Rational design of ultrahigh porosity Co foam supported flower-like FeNiP-LDH electrocatalysts towards hydrogen evolution reaction

The development of high-efficiency, stable and low-cost electrocatalysts is a matter of cardinal significance for large-scale electrolytic hydrogen production from water. In this study, we report a hierarchical electrocatalyst of flower-like FeNiP-LDH (FeNiP on layered double hydroxide) loaded on ultrahigh porosity Co foam (CF). The structure/component superiorities and hydrogen evolution reaction (HER) performance of this electrode were examined in detail. In alkaline solution, the resulting FeNiP-LDH/CF yields a current density of 10 mA/cm 2 at an overpotential of − 39 mV, which is superior than most documented transition metal phosphides electrocatalysts and even Pt catalyst (~ −53 mV). In particular, this electrode with an undamaged microstructure can maintain its HER activity over 16 h at high current density of 500–600 mA/cm 2 . Such remarkable HER performance originates from the satisfactory porous nature of Co foam as well as the special surface structure and electronic properties of phosphide/hydroxide.
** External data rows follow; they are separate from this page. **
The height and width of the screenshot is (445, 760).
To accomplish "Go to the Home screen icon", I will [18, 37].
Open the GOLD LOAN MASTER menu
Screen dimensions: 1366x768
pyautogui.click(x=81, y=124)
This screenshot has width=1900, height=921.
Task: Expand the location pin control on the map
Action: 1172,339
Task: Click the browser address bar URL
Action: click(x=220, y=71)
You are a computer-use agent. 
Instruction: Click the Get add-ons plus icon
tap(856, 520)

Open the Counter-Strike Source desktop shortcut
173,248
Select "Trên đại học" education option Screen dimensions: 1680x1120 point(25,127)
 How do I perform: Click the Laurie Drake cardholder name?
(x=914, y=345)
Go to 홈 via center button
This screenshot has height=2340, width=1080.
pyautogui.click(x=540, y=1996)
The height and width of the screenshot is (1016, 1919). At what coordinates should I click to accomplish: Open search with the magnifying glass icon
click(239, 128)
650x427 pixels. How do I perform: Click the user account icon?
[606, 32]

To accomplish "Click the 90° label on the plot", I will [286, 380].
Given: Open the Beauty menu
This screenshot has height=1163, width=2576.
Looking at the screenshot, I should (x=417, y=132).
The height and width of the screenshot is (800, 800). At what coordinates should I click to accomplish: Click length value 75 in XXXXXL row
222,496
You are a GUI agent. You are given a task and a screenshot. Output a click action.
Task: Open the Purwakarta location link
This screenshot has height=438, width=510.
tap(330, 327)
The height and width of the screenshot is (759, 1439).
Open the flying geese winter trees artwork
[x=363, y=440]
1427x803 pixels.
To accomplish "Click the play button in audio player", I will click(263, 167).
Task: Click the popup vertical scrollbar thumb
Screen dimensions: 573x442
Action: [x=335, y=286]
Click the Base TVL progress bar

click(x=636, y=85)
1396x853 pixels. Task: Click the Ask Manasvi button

This work not only offers a viable modular approach for the synthesis of high-performance HER electrocatalysts, but also allows an in-depth understanding of structure-activity relationships of multistage 3D materials for energy and catalysis application. • Co foam as a current collector provides greater specific surface area and porosity. • The hierarchical FeNiP-LDH catalyst shows promoted HER activity and cyclic stability. • Only an overpotential of − 39 mV is required to reach 10 mA/cm 2 current density. • DFT calculation proves that FeNiP has a comparable H adsorption energy to that of Pt.